[Source data]
==============================

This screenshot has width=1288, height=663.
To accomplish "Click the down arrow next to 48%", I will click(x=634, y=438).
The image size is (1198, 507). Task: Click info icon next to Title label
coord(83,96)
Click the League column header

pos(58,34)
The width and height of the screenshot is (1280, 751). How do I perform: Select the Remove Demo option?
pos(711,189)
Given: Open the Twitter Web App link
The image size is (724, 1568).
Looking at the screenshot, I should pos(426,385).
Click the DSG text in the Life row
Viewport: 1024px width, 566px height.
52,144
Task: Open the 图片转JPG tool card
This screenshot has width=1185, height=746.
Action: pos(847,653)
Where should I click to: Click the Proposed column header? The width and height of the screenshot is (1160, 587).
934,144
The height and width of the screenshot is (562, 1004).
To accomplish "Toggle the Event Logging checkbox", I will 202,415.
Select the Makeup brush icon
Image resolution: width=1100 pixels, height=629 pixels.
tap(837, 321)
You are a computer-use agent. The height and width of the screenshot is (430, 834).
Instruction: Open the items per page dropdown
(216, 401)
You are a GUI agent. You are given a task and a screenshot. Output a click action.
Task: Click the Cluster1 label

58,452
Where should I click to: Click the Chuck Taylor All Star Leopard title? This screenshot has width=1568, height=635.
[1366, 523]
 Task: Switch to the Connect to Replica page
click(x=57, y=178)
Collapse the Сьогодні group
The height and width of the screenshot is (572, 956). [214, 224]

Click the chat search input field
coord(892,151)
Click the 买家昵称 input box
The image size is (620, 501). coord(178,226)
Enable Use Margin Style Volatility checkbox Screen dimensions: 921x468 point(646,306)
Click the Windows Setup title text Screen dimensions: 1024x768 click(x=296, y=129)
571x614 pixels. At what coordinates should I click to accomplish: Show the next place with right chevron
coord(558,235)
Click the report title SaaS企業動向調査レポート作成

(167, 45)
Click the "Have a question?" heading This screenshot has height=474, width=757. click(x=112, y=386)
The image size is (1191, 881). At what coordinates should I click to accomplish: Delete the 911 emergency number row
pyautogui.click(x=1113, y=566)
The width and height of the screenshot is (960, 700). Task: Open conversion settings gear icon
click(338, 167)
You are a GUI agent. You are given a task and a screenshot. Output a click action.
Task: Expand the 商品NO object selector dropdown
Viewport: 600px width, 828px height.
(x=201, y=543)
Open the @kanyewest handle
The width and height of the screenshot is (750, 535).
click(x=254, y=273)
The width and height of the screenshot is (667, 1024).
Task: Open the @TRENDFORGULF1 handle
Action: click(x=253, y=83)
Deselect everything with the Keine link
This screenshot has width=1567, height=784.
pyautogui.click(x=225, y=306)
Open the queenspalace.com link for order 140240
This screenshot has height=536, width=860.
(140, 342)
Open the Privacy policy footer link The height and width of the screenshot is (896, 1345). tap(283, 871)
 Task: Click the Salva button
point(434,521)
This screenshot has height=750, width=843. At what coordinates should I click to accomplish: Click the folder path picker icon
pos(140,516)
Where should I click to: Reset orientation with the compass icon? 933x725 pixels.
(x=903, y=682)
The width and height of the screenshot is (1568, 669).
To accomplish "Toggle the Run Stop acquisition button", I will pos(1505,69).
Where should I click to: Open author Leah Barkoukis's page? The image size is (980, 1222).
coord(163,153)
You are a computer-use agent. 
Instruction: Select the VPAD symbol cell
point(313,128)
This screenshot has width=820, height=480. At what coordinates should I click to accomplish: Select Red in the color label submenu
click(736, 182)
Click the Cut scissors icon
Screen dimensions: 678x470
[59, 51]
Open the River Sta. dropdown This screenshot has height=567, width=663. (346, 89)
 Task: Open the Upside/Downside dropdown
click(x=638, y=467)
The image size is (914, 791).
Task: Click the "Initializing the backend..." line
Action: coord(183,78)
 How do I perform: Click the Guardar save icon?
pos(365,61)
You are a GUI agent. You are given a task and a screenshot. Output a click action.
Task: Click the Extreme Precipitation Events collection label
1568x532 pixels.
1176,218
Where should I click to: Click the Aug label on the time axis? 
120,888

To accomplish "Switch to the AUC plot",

==============================

[What is required]
Whatever appears in the lines above should be copied exactly.

[Output of the task]
This screenshot has width=1288, height=663.
To accomplish "Click the down arrow next to 48%", I will click(x=634, y=438).
The image size is (1198, 507). Task: Click info icon next to Title label
coord(83,96)
Click the League column header

pos(58,34)
The width and height of the screenshot is (1280, 751). How do I perform: Select the Remove Demo option?
pos(711,189)
Given: Open the Twitter Web App link
The image size is (724, 1568).
Looking at the screenshot, I should pos(426,385).
Click the DSG text in the Life row
Viewport: 1024px width, 566px height.
52,144
Task: Open the 图片转JPG tool card
This screenshot has width=1185, height=746.
Action: pos(847,653)
Where should I click to: Click the Proposed column header? The width and height of the screenshot is (1160, 587).
934,144
The height and width of the screenshot is (562, 1004).
To accomplish "Toggle the Event Logging checkbox", I will 202,415.
Select the Makeup brush icon
Image resolution: width=1100 pixels, height=629 pixels.
tap(837, 321)
You are a computer-use agent. The height and width of the screenshot is (430, 834).
Instruction: Open the items per page dropdown
(216, 401)
You are a GUI agent. You are given a task and a screenshot. Output a click action.
Task: Click the Cluster1 label

58,452
Where should I click to: Click the Chuck Taylor All Star Leopard title? This screenshot has width=1568, height=635.
[1366, 523]
 Task: Switch to the Connect to Replica page
click(x=57, y=178)
Collapse the Сьогодні group
The height and width of the screenshot is (572, 956). [214, 224]

Click the chat search input field
coord(892,151)
Click the 买家昵称 input box
The image size is (620, 501). coord(178,226)
Enable Use Margin Style Volatility checkbox Screen dimensions: 921x468 point(646,306)
Click the Windows Setup title text Screen dimensions: 1024x768 click(x=296, y=129)
571x614 pixels. At what coordinates should I click to accomplish: Show the next place with right chevron
coord(558,235)
Click the report title SaaS企業動向調査レポート作成

(167, 45)
Click the "Have a question?" heading This screenshot has height=474, width=757. click(x=112, y=386)
The image size is (1191, 881). At what coordinates should I click to accomplish: Delete the 911 emergency number row
pyautogui.click(x=1113, y=566)
The width and height of the screenshot is (960, 700). Task: Open conversion settings gear icon
click(338, 167)
You are a GUI agent. You are given a task and a screenshot. Output a click action.
Task: Expand the 商品NO object selector dropdown
Viewport: 600px width, 828px height.
(x=201, y=543)
Open the @kanyewest handle
The width and height of the screenshot is (750, 535).
click(x=254, y=273)
The width and height of the screenshot is (667, 1024).
Task: Open the @TRENDFORGULF1 handle
Action: click(x=253, y=83)
Deselect everything with the Keine link
This screenshot has width=1567, height=784.
pyautogui.click(x=225, y=306)
Open the queenspalace.com link for order 140240
This screenshot has height=536, width=860.
(140, 342)
Open the Privacy policy footer link The height and width of the screenshot is (896, 1345). tap(283, 871)
 Task: Click the Salva button
point(434,521)
This screenshot has height=750, width=843. At what coordinates should I click to accomplish: Click the folder path picker icon
pos(140,516)
Where should I click to: Reset orientation with the compass icon? 933x725 pixels.
(x=903, y=682)
The width and height of the screenshot is (1568, 669).
To accomplish "Toggle the Run Stop acquisition button", I will pos(1505,69).
Where should I click to: Open author Leah Barkoukis's page? The image size is (980, 1222).
coord(163,153)
You are a computer-use agent. 
Instruction: Select the VPAD symbol cell
point(313,128)
This screenshot has width=820, height=480. At what coordinates should I click to accomplish: Select Red in the color label submenu
click(736, 182)
Click the Cut scissors icon
Screen dimensions: 678x470
[59, 51]
Open the River Sta. dropdown This screenshot has height=567, width=663. (346, 89)
 Task: Open the Upside/Downside dropdown
click(x=638, y=467)
The image size is (914, 791).
Task: Click the "Initializing the backend..." line
Action: coord(183,78)
 How do I perform: Click the Guardar save icon?
pos(365,61)
You are a GUI agent. You are given a task and a screenshot. Output a click action.
Task: Click the Extreme Precipitation Events collection label
1568x532 pixels.
1176,218
Where should I click to: Click the Aug label on the time axis? 
120,888

To accomplish "Switch to the AUC plot",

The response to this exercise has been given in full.